The above-water camera is a stationary pan/tilt/zoom camera that will show manatees and other wildlife from above water, while the new underwater camera provides the viewer with a brand new, exciting 180-degree viewing experience. Viewers can move the cameras around, trying to spot various fish and manatees.
The Silver River, which originates at Silver Springs, provides important habitat for manatees and many other species of wildlife. Over recent years, more manatees have been seen utilizing the Silver and Ocklawaha rivers. “The webcams provide a wonderful entertainment and educational tool to the general public, but they also help us with the manatee research,” says Patrick Rose, Executive Director of Save the Manatee Club. “We have learned so much through observing manatees on our existing webcams, and the new cameras at Silver Spring can add to the existing manatee photo-ID research conducted in this area, as well as highlighting Silver Springs and the Silver River as an important natural habitat for manatees.”

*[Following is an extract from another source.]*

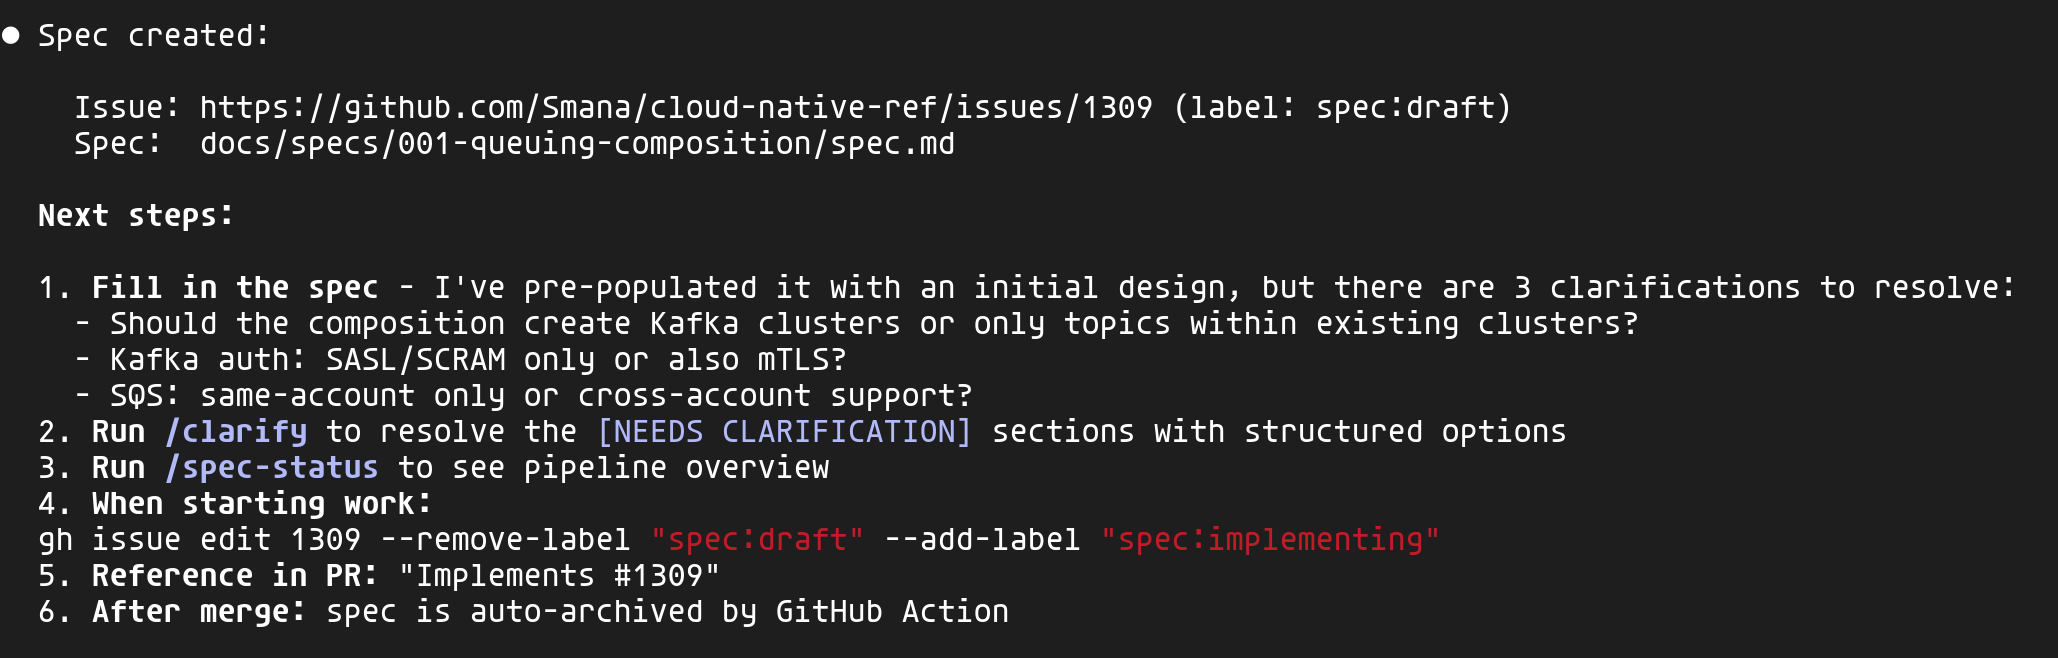Click the white bullet before Spec created
The height and width of the screenshot is (658, 2058).
pyautogui.click(x=11, y=36)
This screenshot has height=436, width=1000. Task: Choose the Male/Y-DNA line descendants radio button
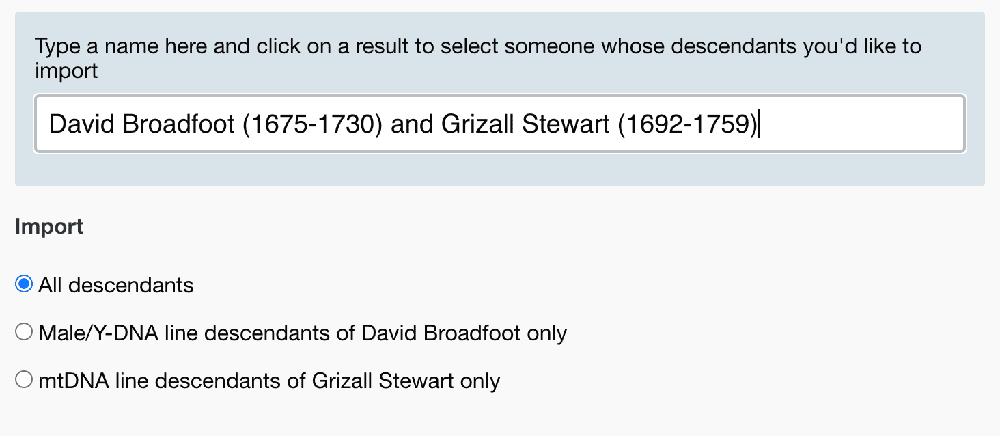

The webcams are streaming live during the daytime, with highlights playing at night, and can be viewed on Explore.org and on Save the Manatee Club’s website at ManaTV.org.
Save the Manatee Club, established in 1981 by the late renowned singer-songwriter, author, and entrepreneur Jimmy Buffett, along with former Florida Governor and U.S. Senator Bob Graham, is dedicated to safeguarding manatees and preserving their aquatic habitat. For more information about manatees and the Club’s efforts, visit savethemanatee.org or call 1-800-432-JOIN (5646).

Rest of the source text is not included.